◆ EXERCISE ◆
The entries below are to be copied exactly, with every picture left out.
⟨
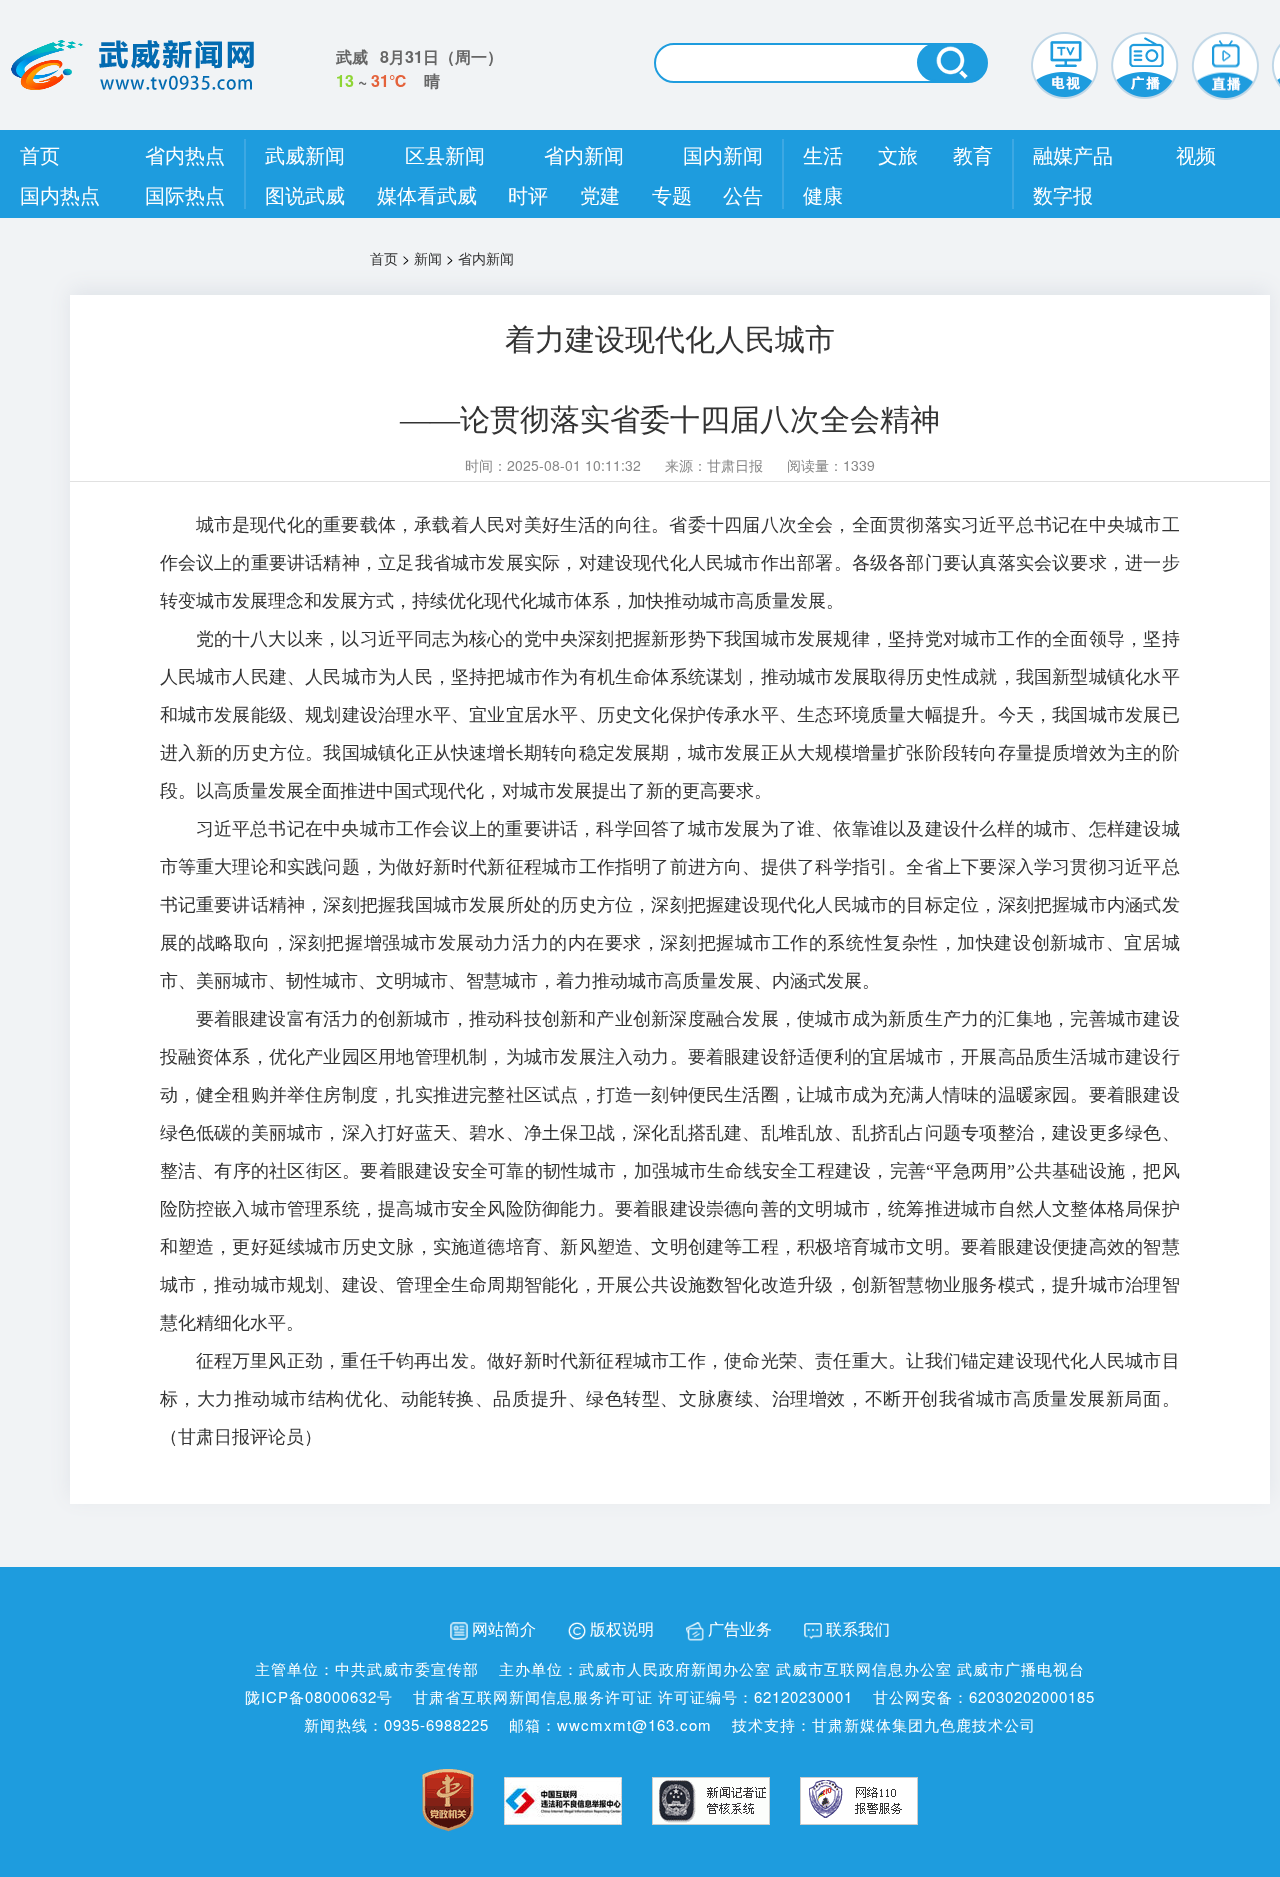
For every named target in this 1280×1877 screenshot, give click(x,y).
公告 (743, 194)
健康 (823, 194)
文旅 (898, 154)
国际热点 (185, 194)
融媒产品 (1073, 154)
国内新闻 (723, 154)
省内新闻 (584, 154)
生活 (823, 154)
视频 (1196, 154)
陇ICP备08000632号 (319, 1696)
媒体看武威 (427, 194)
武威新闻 (305, 154)
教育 (973, 154)
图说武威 (305, 194)
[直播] (1225, 63)
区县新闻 (445, 154)
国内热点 (60, 194)
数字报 (1063, 194)
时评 (528, 194)
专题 (672, 194)
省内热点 (185, 154)
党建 (600, 194)
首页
⟩
◆ RESULT ◆
For every named target in this 1280×1877 screenshot, give click(x,y).
公告 (743, 194)
健康 (823, 194)
文旅 (898, 154)
国际热点 (185, 194)
融媒产品 (1073, 154)
国内新闻 (723, 154)
省内新闻 (584, 154)
生活 (823, 154)
视频 (1196, 154)
陇ICP备08000632号 (319, 1696)
媒体看武威 (427, 194)
武威新闻 (305, 154)
教育 (973, 154)
图说武威 (305, 194)
[直播] (1225, 63)
区县新闻 (445, 154)
国内热点 (60, 194)
数字报 (1063, 194)
时评 (528, 194)
专题 (672, 194)
省内热点 (185, 154)
党建 (600, 194)
首页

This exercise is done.